If you're black and you're having a heart attack in an American hospital, the care you will receive is now almost as good as if you were white. There's an 86 percent chance you will be undergoing cardiac catheterization within 90 minutes of arriving to the emergency department—which is the standard of quality care. If you were white, that chance would be 92 percent, a mere 6 percent difference.

If you're black and you have pneumonia, there's a 94 percent chance you'll be given antibiotics within six hours of arriving at the hospital. That's almost as good as the 96 percent chance if you were white.

The chance you'll be given a flu shot is 90 percent. Pretty much the same as the 93 percent chance if you were white. Pretty much the same.

These numbers were just published as part of a massive study in the New England Journal of Medicine, led by Amal Trivedi, an associate professor of medicine at Brown University. The researchers reviewed more than 12 million hospitalizations nationwide between 2005 and 2010 and describe the results as "heartening."

They are heartening in that the numbers represent improvements. In 2005, the difference between white and black heart-attack patients getting timely cardiac catheterization was more than double what it was in 2010. Other metrics improved similarly. Disparities in medical care provided to white and black patients in U.S. hospitals over the five-year period narrowed by 8.5 to 11.8 percent across various metrics, and by 6.2 to 15.1 percent between white and Hispanic patients. Trivedi and colleagues attribute their findings to more equitable care for patients treated in the same hospital, as well as performance improvements among hospitals that disproportionately serve minority patients.

§ **Data provided**
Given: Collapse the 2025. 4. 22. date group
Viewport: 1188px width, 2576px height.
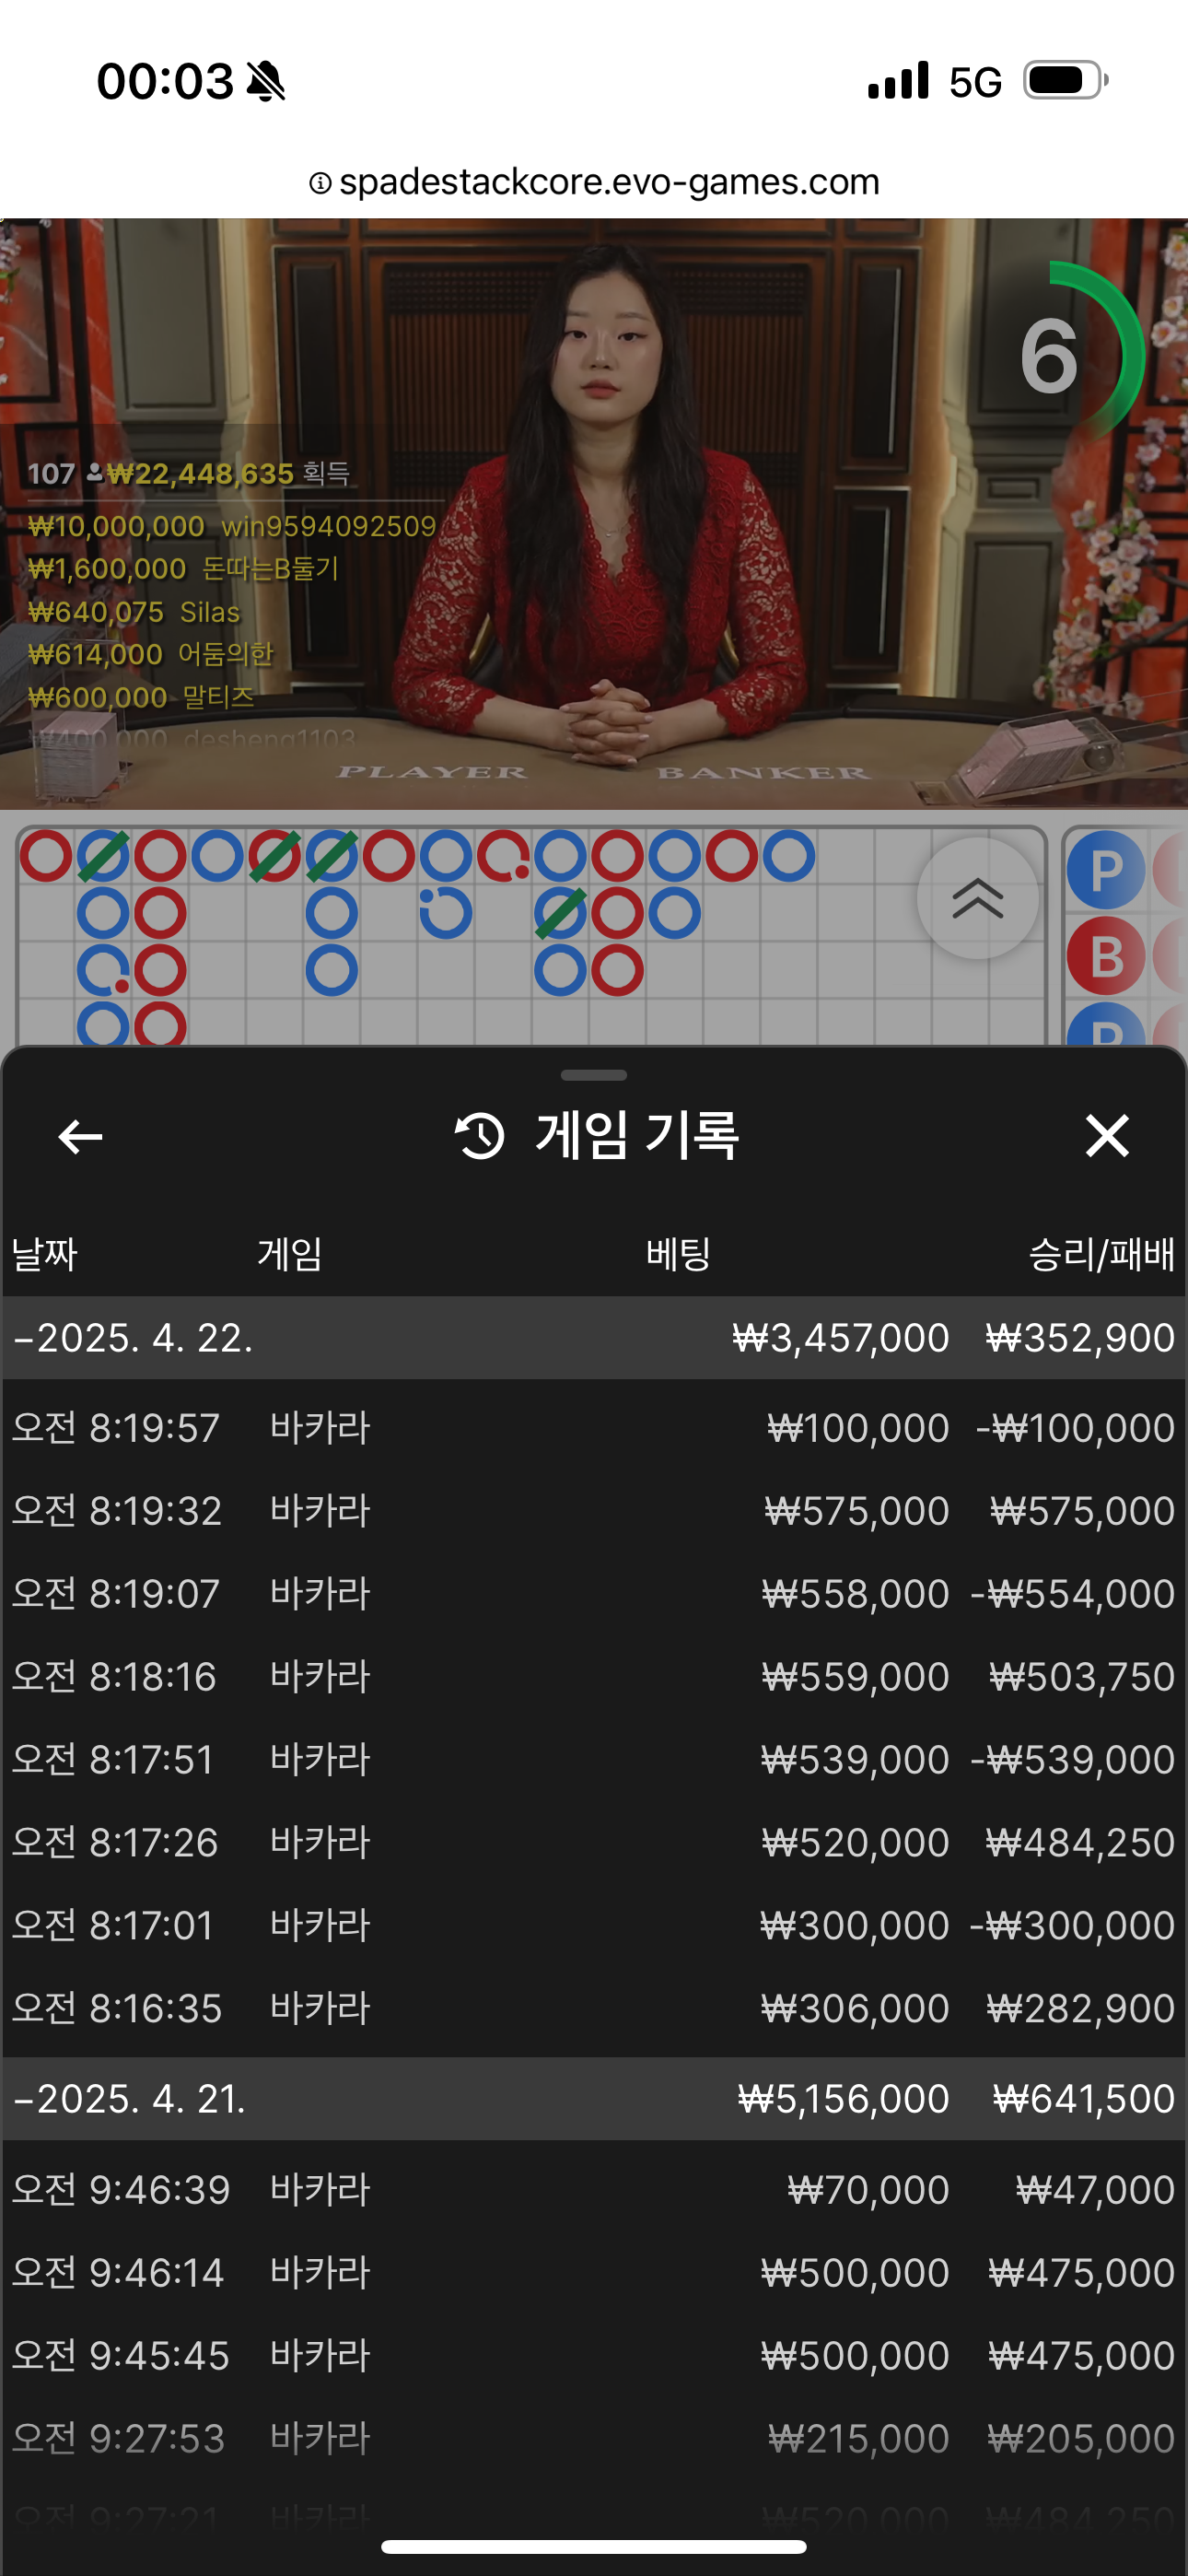Looking at the screenshot, I should coord(594,1338).
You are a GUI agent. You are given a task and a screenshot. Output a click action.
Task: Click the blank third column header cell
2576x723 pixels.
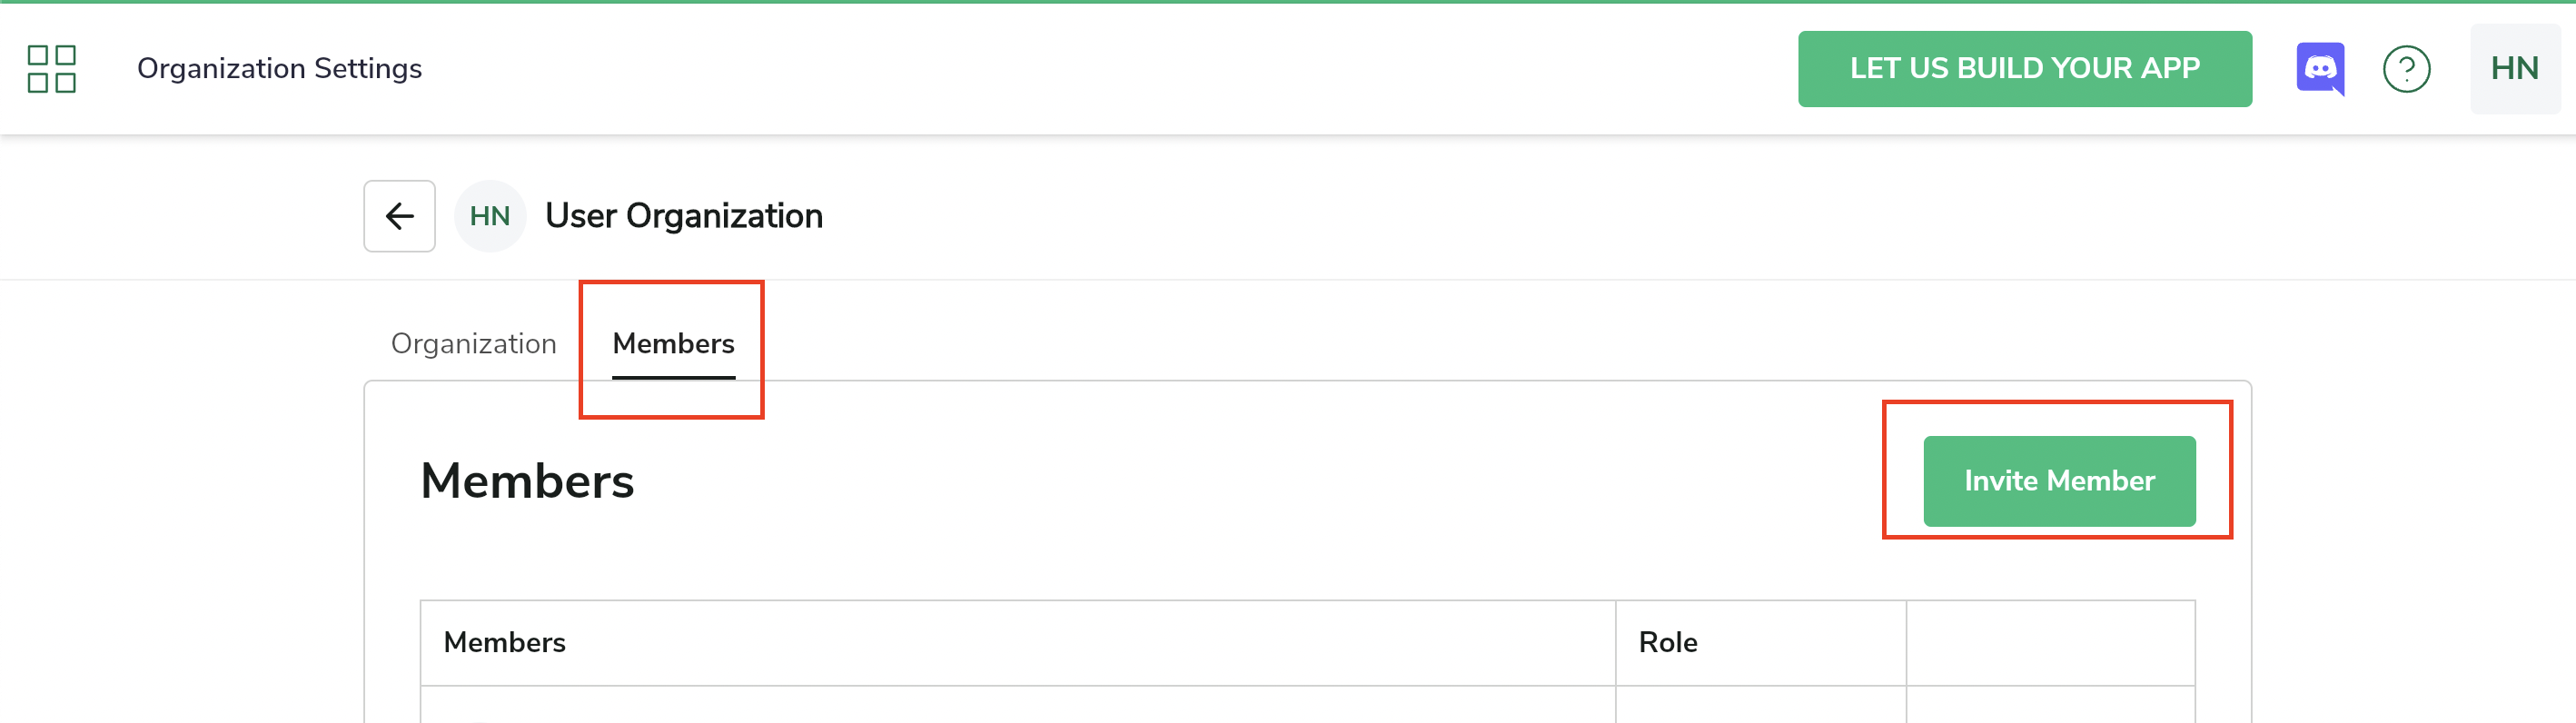pos(2050,642)
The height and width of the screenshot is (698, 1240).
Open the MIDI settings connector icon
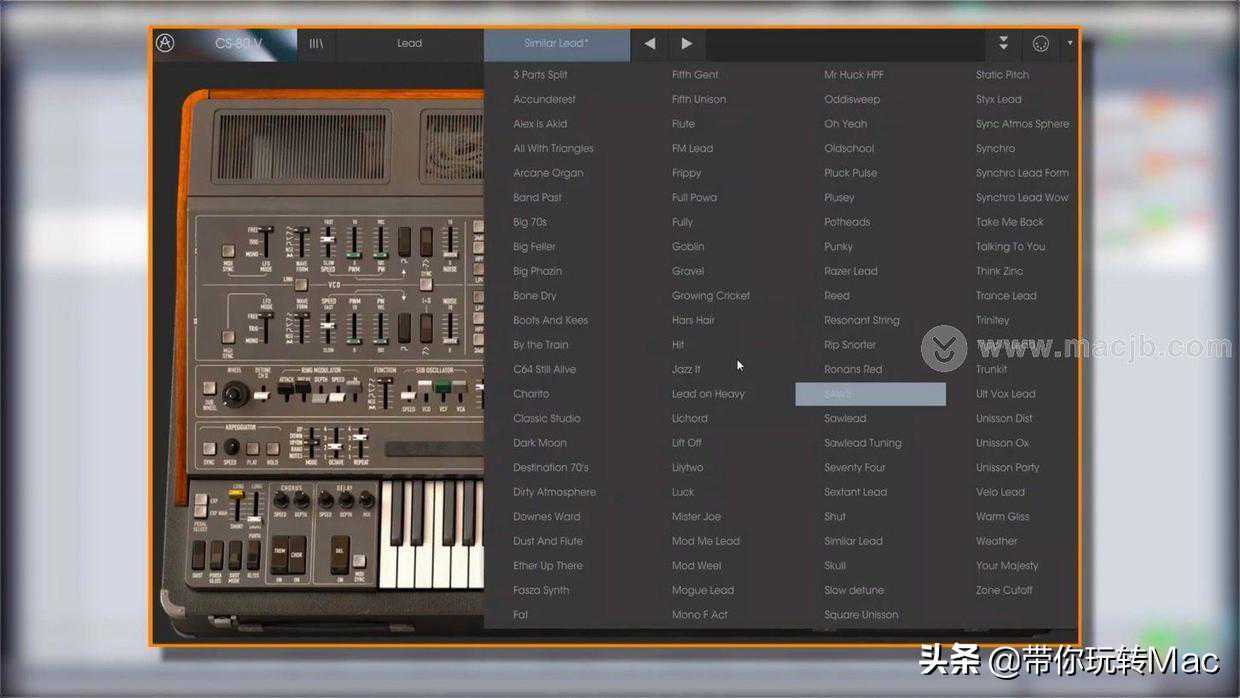(x=1040, y=44)
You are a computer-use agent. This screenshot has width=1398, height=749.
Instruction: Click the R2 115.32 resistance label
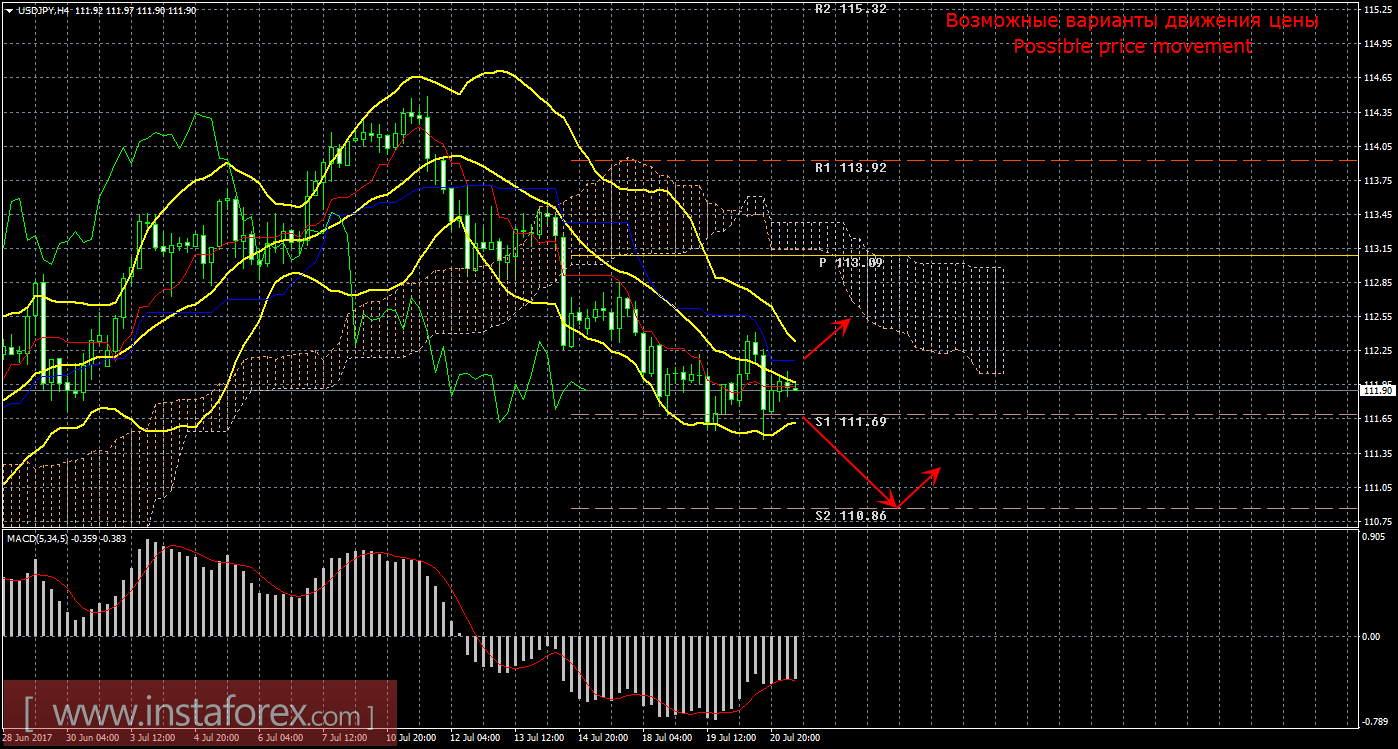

§ **Description of the task**
Continue the article on racial gaps in hospital care from where it stops.

§ **Output**
So this is technically improvement, and it will be reported as improvement, but it's the kind of improvement that distances itself from the designation. It is a reduction in injustice, not cause for celebration. These numeric gains look big, but these metrics—what is done for an imminently sick person when they are in the hospital—are a poor proxy for the deepest, insidious health disparities across races in the United States. The healthcare system is one that, as recently as World War II, would not mix donations in blood banks from white and black people, despite the empiric fact that the blood is biochemically identical. And the race problem in American healthcare is a problem for every American.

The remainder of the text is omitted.